** Begin Data provided **

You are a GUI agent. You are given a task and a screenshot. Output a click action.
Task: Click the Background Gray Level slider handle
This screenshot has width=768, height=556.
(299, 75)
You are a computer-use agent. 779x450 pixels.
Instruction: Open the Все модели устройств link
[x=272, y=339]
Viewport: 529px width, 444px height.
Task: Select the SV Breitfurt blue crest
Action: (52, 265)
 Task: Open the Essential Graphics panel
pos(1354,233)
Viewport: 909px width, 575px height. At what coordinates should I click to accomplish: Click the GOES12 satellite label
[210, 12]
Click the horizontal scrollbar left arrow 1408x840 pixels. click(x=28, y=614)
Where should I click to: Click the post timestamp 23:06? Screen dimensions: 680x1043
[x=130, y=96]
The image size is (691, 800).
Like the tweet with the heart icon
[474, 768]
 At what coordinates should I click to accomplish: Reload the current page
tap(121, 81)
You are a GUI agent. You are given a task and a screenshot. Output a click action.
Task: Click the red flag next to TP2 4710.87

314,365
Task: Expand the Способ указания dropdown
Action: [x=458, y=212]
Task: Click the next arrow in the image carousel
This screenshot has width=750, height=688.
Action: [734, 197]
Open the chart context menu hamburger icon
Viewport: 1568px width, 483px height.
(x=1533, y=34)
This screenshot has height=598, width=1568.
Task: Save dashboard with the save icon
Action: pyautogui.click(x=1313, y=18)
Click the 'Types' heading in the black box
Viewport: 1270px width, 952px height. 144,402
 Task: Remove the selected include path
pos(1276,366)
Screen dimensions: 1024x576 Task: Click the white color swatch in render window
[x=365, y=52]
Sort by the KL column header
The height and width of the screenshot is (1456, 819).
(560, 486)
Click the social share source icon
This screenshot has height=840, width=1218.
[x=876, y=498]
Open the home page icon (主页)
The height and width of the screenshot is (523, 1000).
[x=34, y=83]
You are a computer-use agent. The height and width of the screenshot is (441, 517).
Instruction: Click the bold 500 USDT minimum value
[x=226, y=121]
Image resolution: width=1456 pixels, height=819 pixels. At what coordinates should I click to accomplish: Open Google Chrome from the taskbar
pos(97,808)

** End Data provided **

Please format every line of the rows above as a two-column Markdown table, with the line number under No. and the line itself under Text, leaving out blank lines.

**Solution to this exercise**
| No. | Text |
|---|---|
| 1 | You are a GUI agent. You are given a task and a screenshot. Output a click action. |
| 2 | Task: Click the Background Gray Level slider handle |
| 3 | This screenshot has width=768, height=556. |
| 4 | (299, 75) |
| 5 | You are a computer-use agent. 779x450 pixels. |
| 6 | Instruction: Open the Все модели устройств link |
| 7 | [x=272, y=339] |
| 8 | Viewport: 529px width, 444px height. |
| 9 | Task: Select the SV Breitfurt blue crest |
| 10 | Action: (52, 265) |
| 11 |  Task: Open the Essential Graphics panel |
| 12 | pos(1354,233) |
| 13 | Viewport: 909px width, 575px height. At what coordinates should I click to accomplish: Click the GOES12 satellite label |
| 14 | [210, 12] |
| 15 | Click the horizontal scrollbar left arrow 1408x840 pixels. click(x=28, y=614) |
| 16 | Where should I click to: Click the post timestamp 23:06? Screen dimensions: 680x1043 |
| 17 | [x=130, y=96] |
| 18 | The image size is (691, 800). |
| 19 | Like the tweet with the heart icon |
| 20 | [474, 768] |
| 21 |  At what coordinates should I click to accomplish: Reload the current page |
| 22 | tap(121, 81) |
| 23 | You are a GUI agent. You are given a task and a screenshot. Output a click action. |
| 24 | Task: Click the red flag next to TP2 4710.87 |
| 25 | 314,365 |
| 26 | Task: Expand the Способ указания dropdown |
| 27 | Action: [x=458, y=212] |
| 28 | Task: Click the next arrow in the image carousel |
| 29 | This screenshot has width=750, height=688. |
| 30 | Action: [734, 197] |
| 31 | Open the chart context menu hamburger icon |
| 32 | Viewport: 1568px width, 483px height. |
| 33 | (x=1533, y=34) |
| 34 | This screenshot has height=598, width=1568. |
| 35 | Task: Save dashboard with the save icon |
| 36 | Action: pyautogui.click(x=1313, y=18) |
| 37 | Click the 'Types' heading in the black box |
| 38 | Viewport: 1270px width, 952px height. 144,402 |
| 39 |  Task: Remove the selected include path |
| 40 | pos(1276,366) |
| 41 | Screen dimensions: 1024x576 Task: Click the white color swatch in render window |
| 42 | [x=365, y=52] |
| 43 | Sort by the KL column header |
| 44 | The height and width of the screenshot is (1456, 819). |
| 45 | (560, 486) |
| 46 | Click the social share source icon |
| 47 | This screenshot has height=840, width=1218. |
| 48 | [x=876, y=498] |
| 49 | Open the home page icon (主页) |
| 50 | The height and width of the screenshot is (523, 1000). |
| 51 | [x=34, y=83] |
| 52 | You are a computer-use agent. The height and width of the screenshot is (441, 517). |
| 53 | Instruction: Click the bold 500 USDT minimum value |
| 54 | [x=226, y=121] |
| 55 | Image resolution: width=1456 pixels, height=819 pixels. At what coordinates should I click to accomplish: Open Google Chrome from the taskbar |
| 56 | pos(97,808) |